Hello, Stack,
Thank you for giving me advice.
But your boss seems rather to be criticizing the fact that our system
is made of components. In software engineering, this is usually
considered a strength. As to 'roles', one of the bigtable author's
argues that a cluster of master and slaves makes for simpler systems
[1].
I definitely agree with you. However, my boss considers the simplicity from
the users' viewpoint. More components make the system more complex for
users.
If you have big data, you are running hadoop already? If so, you
already have hdfs in place. If you have big systems and are trying to
do HA, you'll have a zookeeper ensemble in place already or at least,
if you haven't, you are likely considering it? In this case, HBase
complements your existing infrastructure?
Our potential customers will create new systems for new big data. Therefore
they are not using Hadoop yet.
Out of the box, HBase can manage zookeeper for you. There is an issue
to make it so when 'start' hbase, by default it starts hdfs too.
Would that help?
This might help, if the users do not need to be aware of
starting/stopping/initializing HDFS and its daemons as much as possible.
I've tripped over blog posts where zookeeper is grafted to a cassandra
ensemble to add facility that is inherent to hbase; e.g. locks and
counters (though in the first case, zk is not suitable for cluster
locks and yes, I've also read of the patch to do counters using vector
clocks).
Yes, I know that the current Cassandra requires the users to use ZooKeeper
to implement counters. I'm afraid that if counters with vector clocks is
implemented, one of HBase's merits -- not needing another software just for
counters -- will be lost.
Why can't you do the same in hbase? Hash sensor_id + ts and have it
distributed across all of the cluster and have no 'hotspot'?

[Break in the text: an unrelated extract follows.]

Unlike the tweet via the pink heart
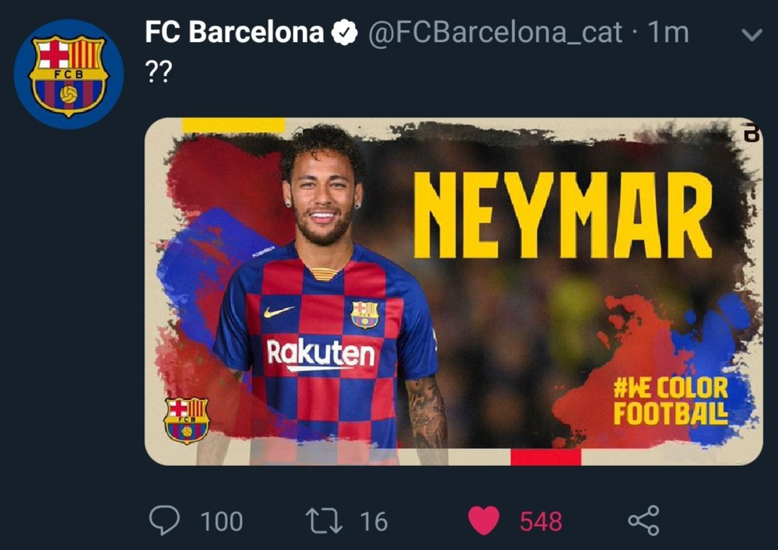The height and width of the screenshot is (550, 778). pyautogui.click(x=484, y=520)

Yes, hashing the sensor_id may distributes inserts well right after creating
a new table, by using the following HBaseAdmin method (this method is not
documented). I'll consider how to utilize this method.
public void createTable(HTableDescriptor desc, byte [] startKey,
byte [] endKey, int numRegions)
At stumbleupon we have a sensor database built on hbase. Purportedly
its to be made open. Watch this list for announcements.
Sounds interesting. I'll look forward to that announcement.
Regards,
Maumau